Can its allies still rely on the United States? America’s huge failure in Afghanistan will have consequences for American diplomacy, and criticism of Joe Biden is mounting.
The Taliban victory deeply damages America’s image. At the end of 20 years of military presence in Afghanistan, the United States’ longest war has ended in a spectacular victory for the Taliban, permanently tarnishing the image of the world’s greatest power.
The collapse of the Afghan government and its Washington-funded army on Aug. 15, the flight abroad of President Ashraf Ghani, and the procession of helicopters evacuating staff from the American Embassy: These historical facts are likely to overshadow assurances from the Biden administration that the mission was successful.
$2 Trillion for What?
With the Taliban in power once again and less than a month remaining until the anniversary of the 9/11 attacks, the question of “why?” is likely to be asked again with renewed insistence: Why were 2,500 American lives lost? Why has the bill exceeded $2 trillion?
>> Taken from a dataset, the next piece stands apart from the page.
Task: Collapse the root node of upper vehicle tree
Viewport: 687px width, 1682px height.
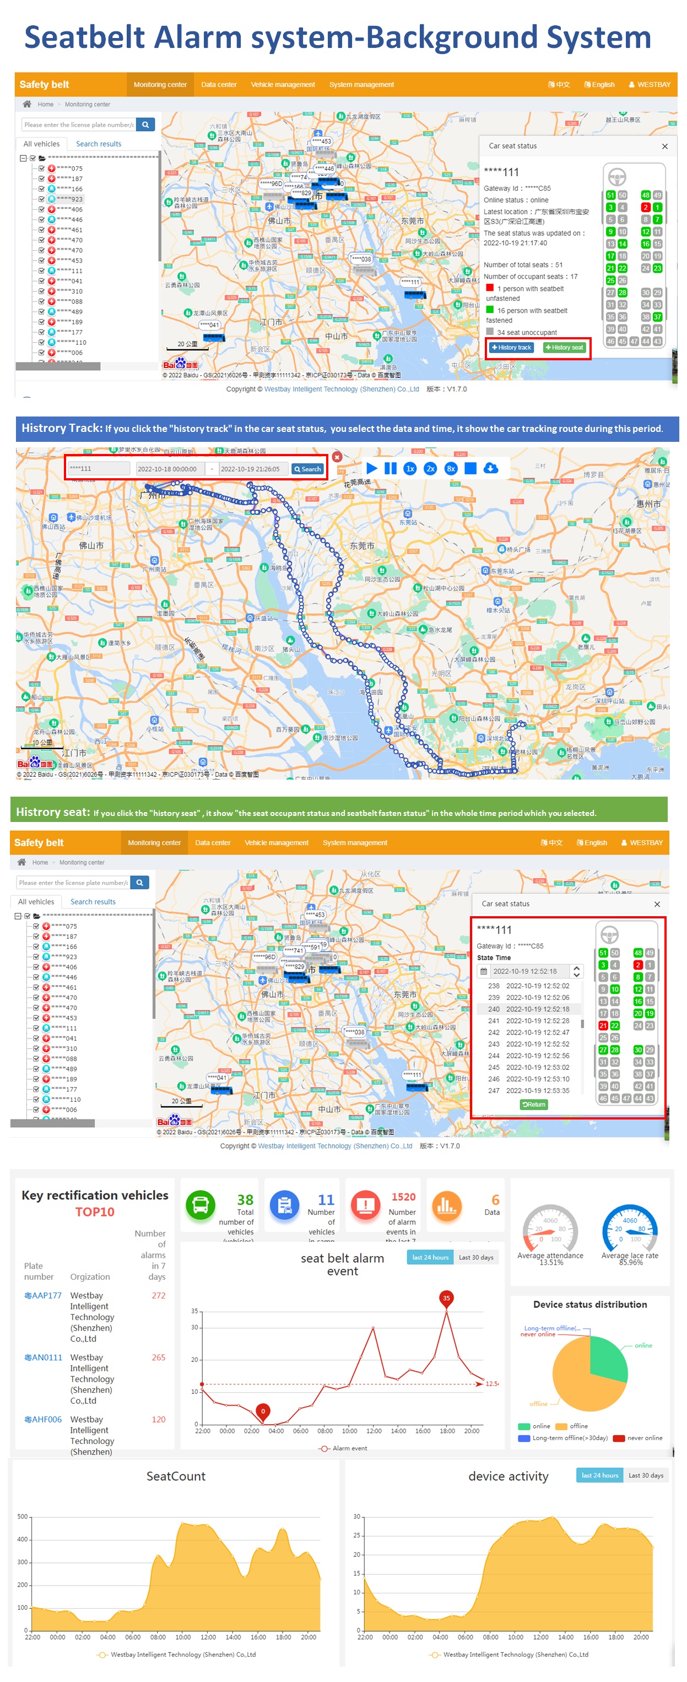Action: (x=23, y=158)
Some, like Republican Rep. Liz Cheney, are already concerned that the debacle will undermine Washington’s activities in other arenas abroad, and that the United States no longer instills the same fear in its enemies.
“It’s inexcusable. It’s devastating. And it is going to have ramifications, not just for Afghanistan, not just for us in Afghanistan, not just for the war on terror, but globally for America’s role in the world,” Cheney said on Sunday.
The United States’ defeat means that “America’s adversaries know they can threaten us, and our allies are questioning this morning whether they can count on us for anything,” she continued.
Husain Haqqani, a former Pakistani ambassador to the United States, had the same message. “America’s credibility as an ally has eroded because of the manner in which the Afghan government was abandoned during the Doha talks,” he commented, referring to the series of international meetings held in Qatar, which later broke down.
For Haqqani, now an expert at the Hudson Institute, the way in which the Taliban manipulated American delegates at these meetings “will encourage others to engage in similar duplicitous diplomacy.”
‘This Is Not Saigon’
In its defense, the Biden administration may reiterate that the Doha agreement was negotiated by former President Donald Trump, and that the majority of Americans are opposed to an endless war.
But Trump intends to shift the blame entirely to his successor. “What Joe Biden has done with Afghanistan is legendary. It will go down as one of the greatest defeats in American history,” the former Republican president jeered.
Meanwhile, Secretary of State Antony Blinken has tried to dismiss comparisons to the fall of Saigon in 1975. “We went to Afghanistan 20 years ago, with one mission in mind, and that was to deal with the people who attacked us on 9/11. And that mission has been successful.”
But staying in Afghanistan indefinitely “is not in the national interest,” he added, recalling that the United States now seeks the means to counter China’s aggressive policy in the Pacific.
Beijing Takes Advantage of the Situation
“There’s nothing that our strategic competitors around the world would like more than to see us bogged down in Afghanistan for another five, 10, or 20 years,” Blinken stressed.
China, which Washington considers its No 1 rival, has already begun to take advantage of the situation by way of an analysis published in the state-run Global Times. According to the newspaper, well-known for its nationalist tone, Afghanistan illustrates “the unreliability of U.S. commitments to its allies: When its interests require it to abandon allies, Washington will not hesitate to find every excuse to do so.”
Richard Fontaine, CEO of the Center for a New American Security, believes, however, that it is too simplistic to speculate that the defeat in Afghanistan will encourage Beijing to intervene in Taiwan, an island it considers its own, but whose defense is founded on American military support.
In fact, he thinks the opposite — that this costly withdrawal from Kabul could be seen by China as an indication of Washington’s determination to now refocus on the Pacific.
Fontaine also noted that the justification for America’s refocus on the Pacific may not pay off if attacks against the U.S., orchestrated in Afghanistan, resume, as the Taliban has never clearly broken ties with al-Qaida.